Submitted as a part of an RGD Certification Application.
Previously known as the Western Institute for the Deaf and Hard of Hearing, Wavefront Centre provides resources, education, and a gathering place for the hard-of-hearing, deaf, and deaf-blind communities in the Greater Vancouver Area. As the Wavefront team set out to build a multimillion dollar state-of-the-art facility, they came to Harc for a brand refresh that would reflect the promise of their new home and expanded capabilities with a new name, storytelling strategy, visual identity, and accessible websites.

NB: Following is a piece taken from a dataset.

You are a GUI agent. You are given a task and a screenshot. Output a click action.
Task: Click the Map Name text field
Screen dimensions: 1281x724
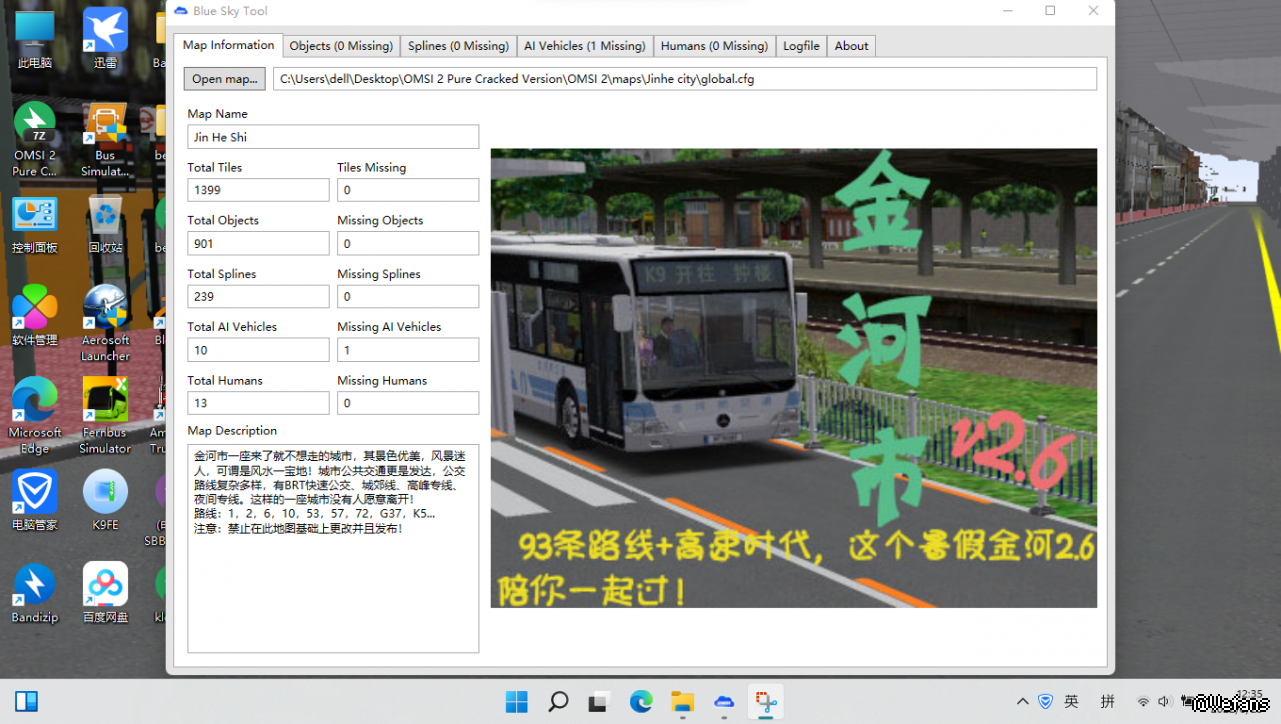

Because this project centred on a new name for the organization to grow into, we partnered with the client to structure a community-engagement process with two aims: generate much-needed intel to inform our creative work, and– more important– give disabled community members a meaningful container in which to express their trepidation to categorization and ‘branding’ in general. We began by convening and facilitating eight community focus groups for clients, staff, parallel organizations, and external community members. From there, we deployed community questionnaires, facilitated one-on-one interviews with deaf clients and family members, and dug into the fifty-year-old organization’s cardboard box archives.
Shifting away from a designative name that listed client demographics, I led the organization toward a metaphorical name that points towards the finish line: communication accessibility. Once the English name was settled on, I collaborated with two deaf ASL interpreters to design a hand-sign that evokes the same sense of potential as “Wavefront”. From there, I began work on the visual identity, centering the logo on a ‘W’ form to increase recognizability for ASL-speaking folks most familiar with the organization’s existent spelled-out acronym (WIDHH).
The resulting W icon was initially designed to represent a sound-wave reflective of a hard-of-hearing client’s audiogram. However, feedback from a townhall brand review session indicated that many deaf folks felt triggered by audiograms as they related to clinical moments of trauma in their diagnosis stories. Ultimately, we worked with deaf community members to find a meaningful re-treatment of the initial ‘W’ that felt less clinical and more mountain-like (in dialogue with Vancouver’s geography). The resulting visual identity was presented and voted on and approved by Wavefront’s entire community of members, board of directors, and in-house staff at three community town-halls over the course of three months.
With Wavefront Centre’s refreshed name and brand set in place, we shifted gears to brand application. Our primary objective from day one had been to ensure continuity and cohesion for deeply-attached community members, so the brand design and subsequent processes all stayed focused on a minimal colour palette, approachable typography, human-centered photography, and subtly playful geometric background textures. Over the nine months following adoption of the over-arching brand, we produced myriad printed brochures, social media direction, interior wayfinding graphics, mural design, physical signage design, and accessible website design and development.
Within a year of opening its new location, Wavefront Centre’s client database doubled in size, they hired over twenty new audiologists, and received a gold rating from the Rick Hansen Foundation for outstanding efforts towards accessibility.